The Detroit Tigers haven’t been shy about throwing around some money the past couple of years. We all know that. We also are all well aware that the Tigers have put themselves in contention to win a World Series in the next year or two. They almost got there in 2012, and signing Torii Hunter and getting Victor Martinez back is only going to help.
A big part of the Tigers being the dominant force in the A.L. Central is Justin Verlander. The 29 year old Verlander has made himself into one of the best pitchers in the game, if not the best. Not only has Verlander turned himself into one of the most dominant pitchers in the game, he has begun to achieve that iconic status that Detroiters like to bestow upon its prized athletes. Verlander seemingly does everything right. He shuts down opponents, dates hot women, and does commercials that keep the Tigers in the conscience of mainstream America. In effect, he puts butts in the seats at Comerica Park, and provides the Tigers franchise with a valuable face.
The most important thing out of what I just said, besides the excellent pitching of course, is the iconic status that Verlander has reached in Detroit. Tigers fans aren’t going to want to think of a future with their ace pitcher toeing the mound for anyone but the Ole’ English D. Unfortunately, it’s a reality in today’s baseball that we have to face.
Make no mistake, the Detroit Tigers are paying Justin Verlander handsomely right now. In 2013, the Tigers superstar is poised to make 20M dollars. Most of us can’t even begin to dream of that kind of money, but that kind of scratch is a mere drop in the bucket for major league franchises, whose payrolls are beginning to get bloated like an average American’s stomach after the holidays. Favorable television contracts are allowing teams to get aggressive in their pursuits of the best players. We can see that with the Tigers own Anibal Sanchez making 80M dollars for five years.
Signings like Sanchez’ has lead us all to a great deal of speculation. If Sanchez is a 16 million dollar a year pitcher, what does that make Verlander? Some have postulated that 30M dollars a year isn’t out of the question. By some, I am talking about myself of course, but at a minimum, Verlander is likely to garner 25M plus a season. That is easily what he would get as free agent on today’s market. And Verlander isn’t even a free agent for two more years, meaning inflation hasn’t even taken it’s toll on that number.
The time for a Verlander extension is now.
I’m not mentioning anything the Tigers themselves probably don’t know, but there are a lot of things at play here. Do the Tigers wait out 2013 and see if they can win it all? If they do, maybe owner Mike Ilitch decides he would like to trade Verlander for a truckload of young talent instead of adding to his already large payroll. Does Verlander himself even want to sign an extension? I don’t know one way or the other if Verlander enjoys his time in Detroit. I tend to think he does, but the idea for a guy with his talent to accept any kind of hometown discount seems a bit absurd. A guy with his value on the open market shouldn’t ever take a hometown discount. He probably wouldn’t have to if there is mutual interest there. How long do the Tigers extend Verlander for?

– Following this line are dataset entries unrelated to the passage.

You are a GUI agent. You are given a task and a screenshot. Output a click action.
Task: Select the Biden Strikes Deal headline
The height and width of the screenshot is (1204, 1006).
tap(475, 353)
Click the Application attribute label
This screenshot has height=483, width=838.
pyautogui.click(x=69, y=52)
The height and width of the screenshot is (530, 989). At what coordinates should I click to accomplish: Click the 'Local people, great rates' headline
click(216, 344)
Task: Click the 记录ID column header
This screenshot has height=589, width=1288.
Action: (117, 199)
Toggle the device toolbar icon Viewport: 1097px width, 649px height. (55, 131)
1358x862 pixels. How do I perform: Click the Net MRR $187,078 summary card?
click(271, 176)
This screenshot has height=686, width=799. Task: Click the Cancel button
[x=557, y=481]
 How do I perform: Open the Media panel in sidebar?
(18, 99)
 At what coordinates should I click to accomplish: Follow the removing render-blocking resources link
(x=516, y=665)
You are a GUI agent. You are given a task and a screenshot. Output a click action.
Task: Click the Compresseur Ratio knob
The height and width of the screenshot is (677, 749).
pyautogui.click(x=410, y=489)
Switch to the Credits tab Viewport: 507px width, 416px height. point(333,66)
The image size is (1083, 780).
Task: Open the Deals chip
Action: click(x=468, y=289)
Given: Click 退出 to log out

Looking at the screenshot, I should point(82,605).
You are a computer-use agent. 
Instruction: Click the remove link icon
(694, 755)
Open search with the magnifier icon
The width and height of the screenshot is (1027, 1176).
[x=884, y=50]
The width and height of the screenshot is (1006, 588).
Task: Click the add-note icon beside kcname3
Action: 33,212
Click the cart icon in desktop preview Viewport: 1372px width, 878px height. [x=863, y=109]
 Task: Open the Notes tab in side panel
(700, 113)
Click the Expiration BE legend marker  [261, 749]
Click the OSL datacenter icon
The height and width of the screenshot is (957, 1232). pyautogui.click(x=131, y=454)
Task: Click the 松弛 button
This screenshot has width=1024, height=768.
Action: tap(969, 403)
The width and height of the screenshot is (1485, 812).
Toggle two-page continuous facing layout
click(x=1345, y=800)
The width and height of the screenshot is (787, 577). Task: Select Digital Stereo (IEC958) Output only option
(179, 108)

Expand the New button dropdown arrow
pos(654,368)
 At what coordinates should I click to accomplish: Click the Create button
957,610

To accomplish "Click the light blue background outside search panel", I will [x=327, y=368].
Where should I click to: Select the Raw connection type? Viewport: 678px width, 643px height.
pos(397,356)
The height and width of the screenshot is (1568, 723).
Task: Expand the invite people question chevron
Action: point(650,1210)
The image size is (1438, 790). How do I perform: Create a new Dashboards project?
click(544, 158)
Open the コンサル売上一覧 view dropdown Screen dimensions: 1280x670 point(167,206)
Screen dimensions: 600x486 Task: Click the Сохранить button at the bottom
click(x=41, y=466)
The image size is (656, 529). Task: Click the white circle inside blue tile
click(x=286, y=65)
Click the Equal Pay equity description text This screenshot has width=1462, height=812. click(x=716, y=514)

When Verlander hits free agency in 2015, he will be 32 years old. There is no evidence that physically he is going to break down. In fact, Verlander seems like the kind of pitcher that has Nolan Ryan type staying power. He is in great physical condition, and mechanically he is sound. Another six years wouldn’t be out of the question, and would put his next contract at a 37 year old end.
Either way, the Tigers need to have a direction figured out soon. By not signing Verlander to an extension now and waiting they lessen his value in the trade market, and gamble with the idea that he may want to look elsewhere after 2014 when his contract is up.